Postnatal development of opioid receptors modulating acetylcholine release in hippocampus and septum of the rat

Abstract

The postnatal development of presynaptic opioid receptors inhibiting the release of acetylcholine (ACh) was studied in rat brain hippocampus, medial septum (MS) and diagonal band of Broca (DB). To this end, the corresponding brain slices (350 μm thick) of rats of various postnatal ages (postnatal day 4 [P4] to P16, and adult) were preincubated with [ 3H]choline and stimulated twice for 2 min ( S 1, S 2: at 3 Hz, 2 ms, 60 mA) during superfusion with physiological buffer containing hemicholinium-3. In parallel, the activity of choline acetyltransferase (ChAT) was determined in crude homogenates of the tissues as a marker for the development of cholinergic neurons. At any postnatal age, the electrically evoked overflow of tritium from slices preincubated with [ 3H]choline was highest in the DB, followed by the MS and the hippocampus. The evoked [ 3H]overflow increased with postnatal age, reached about 50% (MS, DB) or 30% (hippocampus) of the corresponding adult levels at P16 and correlated significantly with the corresponding ChAT activities. Presence of the preferential μ-opioid receptor agonist DAMGO during S 2 significantly inhibited the evoked overflow of tritium already at P4 in DB and MS, whereas in the hippocampus significant inhibitory effects were first observed at P8 only. Moreover, adult levels of inhibition due to DAMGO were reached at P16 in the DB and MS but not in the hippocampus.

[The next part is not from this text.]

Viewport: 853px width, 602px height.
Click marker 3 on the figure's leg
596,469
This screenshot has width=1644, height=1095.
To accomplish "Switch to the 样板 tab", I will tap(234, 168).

In septal areas, also the effect of the preferential δ-opioid receptor agonist DPDPE on the evoked [ 3H]overflow was studied: in contrast to DAMGO, however, significant inhibitory effects of DPDPE were first observed at P12 only. In conclusion, the postnatal development of presynaptic μ-opioid receptors on cholinergic neurons in the DB and MS starts earlier than in the hippocampus and precedes that of presynaptic δ-opioid receptors.